**OBJECTIF A**
Transcrivez le passage de l'extrait du dictionnaire qui va de « ESPALMER, v. a. » à « la lettre S. ».
**OBJECTIF B**
Selon l'extrait du dictionnaire, pourquoi « carener » n'équivaut-il pas tout à fait à « espalmer » ? Répondez en une à trois phrases.
**OBJECTIF C**
Reprenez l'extrait du dictionnaire de la langue française à l'endroit où il s'arrête et poursuivez-le.

ESPACEMENT, s. m. ESPACER, v. a. [èspaceman, cé; 1re è moy. 3e e muet au 1er é fer. au 2d] Espacement est la distance entre un corps et un aûtre. Il se dit surtout en Architectûre. "L' espacement des colonnes, des solives &c. = Espacer c' est ranger les chôses de telle manière qu' il y ait entr' elles l' espace nécessaire. Espacer des arbres. "Ces arbres n' ont pas été bien espacés. "Colones bien espacées. = On le dit particulièrement des lettres, des mots et des lignes dans l' Imprimerie.

ESPADON


ESPADON, s. m. ESPADONER, v. n. [Éspa--don, doné; 1re è moy.] l' espadon est une grande épée à~ deux mains. Espadoner, se servir de l' espadon. "Il espadone bien. _ * Le peuple, en certaines Provinces (et par raport à la Langue le sens de ce mot a une grande étendue) dit espadron, espadroner.

ESPALIER


ESPALIER, s. m. [èspa-lié; 1re è moy. 3e é fer.] Arbre qu' on ne laisse pas croître en plein vent, et qu' on atache à la murâille, auprès de laquelle on l' a planté, de manière que ses branches prènent la forme d' un évantail.
   ESPALIER, v. a. [Èspa-li-é; 1re è moy. 4e é fer. _ Dans le Substantif, lier n' est que d' une syllabe: dans le verbe il est de deux syllabes.] Mettre des arbres fruitiers en espalier.

ESPALMER


ESPALMER, v. a. Enduire de suif fondu & d' aûtre composition le dessous d' un Vaisseau. On le dit particulièrement d' une Galère. Trév. Acad. _ Le Dict. de Trév. ajoute qu' on dit aussi carener; mais celui-ci exprime une opération, dont l' action d' espalmer n' est qu' une partie.

ESPATULE


ESPATULE, s. f. Dans le Dict. de Trév. on dit ce mot et d' une plante purgative et d' un instrument de chirurgie. L' Acad. et le Rich. Port. ne le disent que de la 1re et pour le 2d, ils disent Spatule et c' est ainsi qu' il faut dire. On dit en éfet avec la spatule et non pas avec l' espatule. Celui-ci est un gasconisme. VOY. Spatules sous la lettre S.

**DOCUMENTS FOURNIS**
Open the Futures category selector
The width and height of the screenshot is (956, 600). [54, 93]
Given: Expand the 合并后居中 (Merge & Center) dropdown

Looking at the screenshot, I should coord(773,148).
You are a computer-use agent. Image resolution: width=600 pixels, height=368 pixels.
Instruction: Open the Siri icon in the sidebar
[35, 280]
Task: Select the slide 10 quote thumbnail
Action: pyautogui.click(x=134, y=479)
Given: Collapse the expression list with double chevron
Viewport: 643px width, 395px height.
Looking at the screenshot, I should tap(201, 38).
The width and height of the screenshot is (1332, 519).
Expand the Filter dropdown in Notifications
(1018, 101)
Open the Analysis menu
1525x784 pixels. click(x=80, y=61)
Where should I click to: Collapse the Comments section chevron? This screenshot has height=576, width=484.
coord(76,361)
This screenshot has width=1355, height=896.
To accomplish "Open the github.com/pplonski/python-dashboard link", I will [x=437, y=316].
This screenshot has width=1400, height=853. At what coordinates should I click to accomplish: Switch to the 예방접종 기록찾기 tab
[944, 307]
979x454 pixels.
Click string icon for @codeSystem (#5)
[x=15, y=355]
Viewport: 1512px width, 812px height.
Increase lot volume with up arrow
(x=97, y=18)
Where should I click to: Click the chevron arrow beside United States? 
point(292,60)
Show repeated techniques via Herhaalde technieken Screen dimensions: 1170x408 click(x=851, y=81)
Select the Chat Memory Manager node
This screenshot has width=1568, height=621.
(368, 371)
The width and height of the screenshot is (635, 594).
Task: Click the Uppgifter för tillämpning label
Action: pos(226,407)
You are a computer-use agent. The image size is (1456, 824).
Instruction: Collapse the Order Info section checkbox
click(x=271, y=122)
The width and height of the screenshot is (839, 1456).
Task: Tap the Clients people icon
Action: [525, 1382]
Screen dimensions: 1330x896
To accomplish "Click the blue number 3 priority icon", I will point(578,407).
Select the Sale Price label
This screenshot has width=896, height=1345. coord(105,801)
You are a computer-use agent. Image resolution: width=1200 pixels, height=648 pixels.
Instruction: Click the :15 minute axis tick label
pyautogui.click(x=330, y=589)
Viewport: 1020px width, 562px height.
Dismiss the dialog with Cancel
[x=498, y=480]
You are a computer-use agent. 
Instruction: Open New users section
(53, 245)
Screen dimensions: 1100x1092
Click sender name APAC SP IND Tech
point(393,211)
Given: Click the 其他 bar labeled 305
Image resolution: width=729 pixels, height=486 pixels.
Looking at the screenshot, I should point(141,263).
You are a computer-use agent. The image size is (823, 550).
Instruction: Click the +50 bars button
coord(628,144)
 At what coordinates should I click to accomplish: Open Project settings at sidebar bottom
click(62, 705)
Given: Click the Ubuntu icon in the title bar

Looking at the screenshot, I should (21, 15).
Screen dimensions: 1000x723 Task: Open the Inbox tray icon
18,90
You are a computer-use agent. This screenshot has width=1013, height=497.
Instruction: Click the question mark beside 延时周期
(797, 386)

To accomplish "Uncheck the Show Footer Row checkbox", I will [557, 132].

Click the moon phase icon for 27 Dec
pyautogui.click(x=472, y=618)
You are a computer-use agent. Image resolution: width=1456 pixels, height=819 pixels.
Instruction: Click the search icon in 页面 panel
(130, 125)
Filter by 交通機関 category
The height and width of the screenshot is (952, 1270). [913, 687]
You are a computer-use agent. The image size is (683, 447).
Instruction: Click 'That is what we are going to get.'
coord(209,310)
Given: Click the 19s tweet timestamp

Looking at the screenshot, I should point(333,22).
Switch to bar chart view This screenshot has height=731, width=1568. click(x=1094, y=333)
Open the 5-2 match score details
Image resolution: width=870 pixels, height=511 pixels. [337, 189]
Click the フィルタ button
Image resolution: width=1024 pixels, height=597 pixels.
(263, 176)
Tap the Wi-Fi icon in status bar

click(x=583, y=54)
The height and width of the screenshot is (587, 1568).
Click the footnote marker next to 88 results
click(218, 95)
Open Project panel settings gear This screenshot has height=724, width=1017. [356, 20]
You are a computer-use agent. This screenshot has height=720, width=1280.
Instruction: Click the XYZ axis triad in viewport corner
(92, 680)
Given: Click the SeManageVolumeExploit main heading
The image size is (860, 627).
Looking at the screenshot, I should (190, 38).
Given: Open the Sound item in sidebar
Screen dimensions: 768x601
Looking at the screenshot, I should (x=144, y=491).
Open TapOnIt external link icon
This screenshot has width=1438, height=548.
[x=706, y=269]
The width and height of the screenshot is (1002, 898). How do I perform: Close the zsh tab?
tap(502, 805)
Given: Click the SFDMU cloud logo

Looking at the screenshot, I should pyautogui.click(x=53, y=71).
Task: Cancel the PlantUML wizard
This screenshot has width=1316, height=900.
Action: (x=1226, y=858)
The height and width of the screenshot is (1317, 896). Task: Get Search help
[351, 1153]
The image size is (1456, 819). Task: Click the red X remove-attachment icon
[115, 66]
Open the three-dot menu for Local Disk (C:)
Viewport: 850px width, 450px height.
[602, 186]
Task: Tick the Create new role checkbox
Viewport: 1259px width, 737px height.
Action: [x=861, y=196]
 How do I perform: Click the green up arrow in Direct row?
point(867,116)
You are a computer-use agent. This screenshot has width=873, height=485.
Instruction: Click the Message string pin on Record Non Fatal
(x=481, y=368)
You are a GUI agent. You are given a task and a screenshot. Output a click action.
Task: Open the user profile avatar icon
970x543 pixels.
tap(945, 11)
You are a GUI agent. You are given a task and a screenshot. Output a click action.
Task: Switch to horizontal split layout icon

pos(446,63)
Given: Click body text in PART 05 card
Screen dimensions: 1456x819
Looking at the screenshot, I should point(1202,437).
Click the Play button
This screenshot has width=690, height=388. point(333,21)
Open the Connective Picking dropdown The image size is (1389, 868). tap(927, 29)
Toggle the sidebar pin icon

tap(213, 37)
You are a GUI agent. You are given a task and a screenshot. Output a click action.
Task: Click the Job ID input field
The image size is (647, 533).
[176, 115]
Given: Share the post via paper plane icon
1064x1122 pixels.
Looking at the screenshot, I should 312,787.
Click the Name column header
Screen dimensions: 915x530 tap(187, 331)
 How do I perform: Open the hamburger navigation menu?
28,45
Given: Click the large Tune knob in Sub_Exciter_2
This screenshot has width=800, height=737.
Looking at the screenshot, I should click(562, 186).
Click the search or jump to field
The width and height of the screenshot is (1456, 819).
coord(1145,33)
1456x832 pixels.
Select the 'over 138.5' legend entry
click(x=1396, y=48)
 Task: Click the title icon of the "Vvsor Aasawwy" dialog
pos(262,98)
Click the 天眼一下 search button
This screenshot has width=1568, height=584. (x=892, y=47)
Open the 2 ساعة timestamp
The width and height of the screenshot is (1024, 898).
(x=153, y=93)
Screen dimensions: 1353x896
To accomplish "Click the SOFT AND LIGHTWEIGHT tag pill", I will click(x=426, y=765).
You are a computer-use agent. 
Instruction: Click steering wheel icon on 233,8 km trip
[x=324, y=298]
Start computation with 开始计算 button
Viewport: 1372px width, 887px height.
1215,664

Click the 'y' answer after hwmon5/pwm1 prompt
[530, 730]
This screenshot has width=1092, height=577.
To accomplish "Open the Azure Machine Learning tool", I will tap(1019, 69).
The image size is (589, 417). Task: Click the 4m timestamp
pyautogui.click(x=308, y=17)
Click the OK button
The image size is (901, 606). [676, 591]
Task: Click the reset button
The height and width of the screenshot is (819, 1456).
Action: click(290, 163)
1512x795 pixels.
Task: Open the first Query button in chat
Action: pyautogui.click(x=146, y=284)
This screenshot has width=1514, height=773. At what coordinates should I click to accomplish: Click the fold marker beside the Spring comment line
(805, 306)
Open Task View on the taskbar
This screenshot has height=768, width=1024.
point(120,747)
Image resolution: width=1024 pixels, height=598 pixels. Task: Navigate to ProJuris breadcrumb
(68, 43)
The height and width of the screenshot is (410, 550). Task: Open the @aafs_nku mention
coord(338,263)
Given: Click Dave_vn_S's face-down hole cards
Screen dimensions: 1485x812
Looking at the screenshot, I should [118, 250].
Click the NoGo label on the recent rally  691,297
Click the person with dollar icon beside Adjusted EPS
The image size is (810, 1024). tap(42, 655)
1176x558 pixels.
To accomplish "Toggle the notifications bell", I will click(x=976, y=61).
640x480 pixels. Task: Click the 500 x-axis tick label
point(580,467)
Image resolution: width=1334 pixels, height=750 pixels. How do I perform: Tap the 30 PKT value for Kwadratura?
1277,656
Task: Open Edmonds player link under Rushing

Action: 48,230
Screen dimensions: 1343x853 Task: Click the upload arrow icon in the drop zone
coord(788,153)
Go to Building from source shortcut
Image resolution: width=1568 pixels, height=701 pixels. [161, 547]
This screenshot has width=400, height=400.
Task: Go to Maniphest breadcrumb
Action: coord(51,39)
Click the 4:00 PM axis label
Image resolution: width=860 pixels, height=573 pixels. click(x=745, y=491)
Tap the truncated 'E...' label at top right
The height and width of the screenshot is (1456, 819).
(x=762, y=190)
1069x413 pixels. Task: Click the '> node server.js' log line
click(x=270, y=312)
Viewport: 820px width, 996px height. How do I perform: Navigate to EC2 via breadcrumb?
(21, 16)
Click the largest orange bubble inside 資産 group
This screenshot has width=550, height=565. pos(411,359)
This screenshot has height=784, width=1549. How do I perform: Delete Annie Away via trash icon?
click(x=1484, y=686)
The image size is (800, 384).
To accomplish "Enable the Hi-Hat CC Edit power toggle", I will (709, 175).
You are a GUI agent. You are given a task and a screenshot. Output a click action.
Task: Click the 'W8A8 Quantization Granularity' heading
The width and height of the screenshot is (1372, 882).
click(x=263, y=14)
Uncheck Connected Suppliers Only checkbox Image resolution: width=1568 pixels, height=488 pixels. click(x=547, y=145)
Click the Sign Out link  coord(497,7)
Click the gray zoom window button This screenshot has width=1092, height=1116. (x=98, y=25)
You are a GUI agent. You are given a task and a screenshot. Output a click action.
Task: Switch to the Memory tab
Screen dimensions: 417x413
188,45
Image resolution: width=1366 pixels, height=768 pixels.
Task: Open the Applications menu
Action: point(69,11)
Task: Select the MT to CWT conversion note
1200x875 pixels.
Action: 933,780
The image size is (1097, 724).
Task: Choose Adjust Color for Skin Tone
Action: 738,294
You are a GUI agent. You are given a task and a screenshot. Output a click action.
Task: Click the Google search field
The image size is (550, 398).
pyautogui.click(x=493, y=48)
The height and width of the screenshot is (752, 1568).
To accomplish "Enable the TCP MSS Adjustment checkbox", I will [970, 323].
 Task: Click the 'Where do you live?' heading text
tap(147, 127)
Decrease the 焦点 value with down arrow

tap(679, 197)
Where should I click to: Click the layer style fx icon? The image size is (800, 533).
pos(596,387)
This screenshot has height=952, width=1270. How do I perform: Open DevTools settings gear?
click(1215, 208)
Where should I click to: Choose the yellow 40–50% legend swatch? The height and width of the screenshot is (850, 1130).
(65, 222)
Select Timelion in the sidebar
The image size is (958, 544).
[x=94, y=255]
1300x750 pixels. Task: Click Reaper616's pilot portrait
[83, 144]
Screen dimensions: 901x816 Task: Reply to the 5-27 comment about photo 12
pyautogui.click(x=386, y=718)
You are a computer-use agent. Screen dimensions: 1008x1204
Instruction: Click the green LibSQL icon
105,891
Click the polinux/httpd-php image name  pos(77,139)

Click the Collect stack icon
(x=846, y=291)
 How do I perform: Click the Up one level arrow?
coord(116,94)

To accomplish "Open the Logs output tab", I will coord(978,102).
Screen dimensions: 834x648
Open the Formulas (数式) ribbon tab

**RÉSULTAT ATTENDU A**
ESPALMER, v. a. Enduire de suif fondu & d' aûtre composition le dessous d' un Vaisseau. On le dit particulièrement d' une Galère. Trév. Acad. _ Le Dict. de Trév. ajoute qu' on dit aussi carener; mais celui-ci exprime une opération, dont l' action d' espalmer n' est qu' une partie.

ESPATULE


ESPATULE, s. f. Dans le Dict. de Trév. on dit ce mot et d' une plante purgative et d' un instrument de chirurgie. L' Acad. et le Rich. Port. ne le disent que de la 1re et pour le 2d, ils disent Spatule et c' est ainsi qu' il faut dire. On dit en éfet avec la spatule et non pas avec l' espatule. Celui-ci est un gasconisme. VOY. Spatules sous la lettre S.

**RÉSULTAT ATTENDU B**
Parce que « carener » désigne une opération entière, dont l'action d'espalmer n'est qu'une partie.

**RÉSULTAT ATTENDU C**
ESPèCE


ESPèCE, s. f. [1re et 2eè moy. 3e e muet.] 1°. Terme de Logique. Ce qui est sous le genre, et contient sous soi plusieurs individus. Ainsi dans cette phrâse, animal raisonable, ou irraisonable, animal est le genre, qui contient les deux espèces, le raisonnable, qui est l' homme, et l' irraisonable qui comprend les aûtres sortes d' animaux. "L' espèce la plus parfaite des animaux c' est l' homme. = 2°. Sorte. Il ne se dit sérieûsement que des chôses: quelle espèce de drap, de cheval est ce là? Des poires, des pommes d' une belle espèce. _ On ne le dit des hommes qu' en critiquant et en se moquant. "Quelle espèce d' homme nous avez-vous amené là? C' est une pauvre espèce d' homme, ou absolument, une paûvre espèce. "On prétend que c' est un homme, qui n' a jamais eu de chagrin: je voudrais voir une espèce si râre. Volt.
   À~ moi les proposer! Hélas! ils font pitié
   Voyez un peu la belle espèce!      LA FONT.
Que diable voulez-vous? quelqu' un, qui me conseille
  De m' empêtrer ici d' une espèce pareille,
  M' aime-t-il?....            Gresset, Le Méchant.
On dit aussi, une espèce de valet de chambre; une espèce de Demoiselle de compagnie, pour dire quelqu' un qui avait la mine de etc. une fille qui avait l' aparence de etc. _ On dit encôre, adverbialement, de nouvelle espèce, ou d' espèce nouvelle: le 1er est plus du style simple, et l' aûtre du style badin ou plaisant et critique. "C' est un Sage de nouvelle espèce; un Philosophe d' espèce nouvelle. "Vous aimerez, je crois, la manière, dont ce méchant d' espèce nouvelle, trace le portrait de son maître. Ann. Litt.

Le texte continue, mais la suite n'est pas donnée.